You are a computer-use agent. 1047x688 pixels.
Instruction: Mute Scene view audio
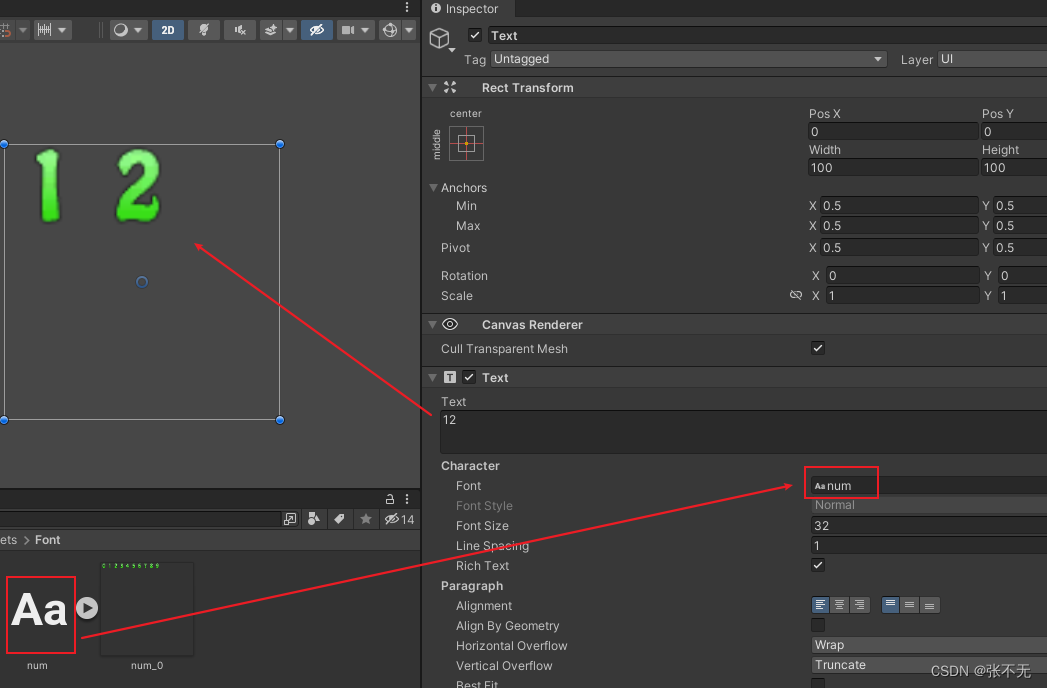tap(239, 30)
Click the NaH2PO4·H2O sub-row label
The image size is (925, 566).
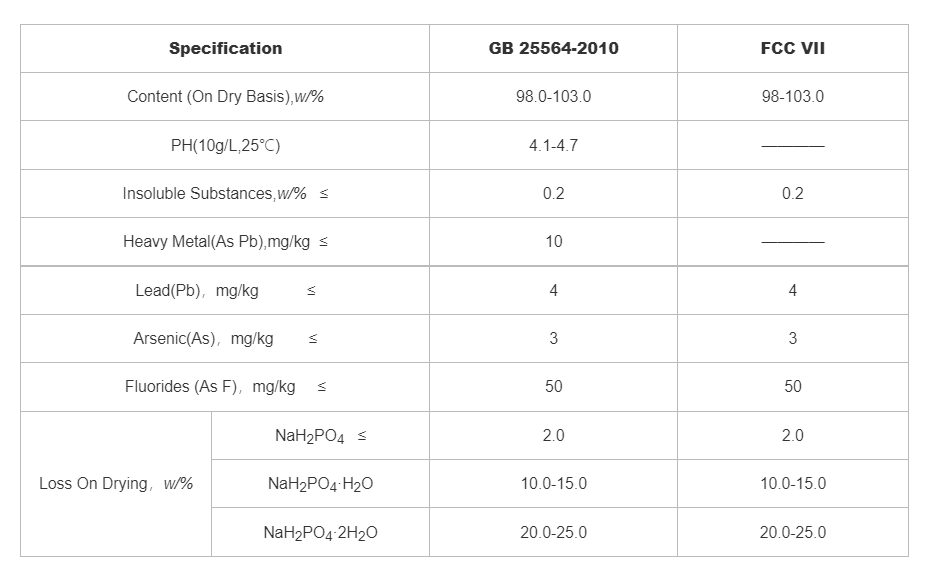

───

**Exercise goal:** Copy every line of the records above, requests included, and multiply each coordinate in the answers by 0.5, rounding to whole numbers with halves rounded up. Keep all numbers in the requests as they are, and leave the pictures out.

**Task result:**
You are a computer-use agent. 1047x688 pixels.
Instruction: Mute Scene view audio
tap(120, 15)
Click the NaH2PO4·H2O sub-row label
The image size is (925, 566).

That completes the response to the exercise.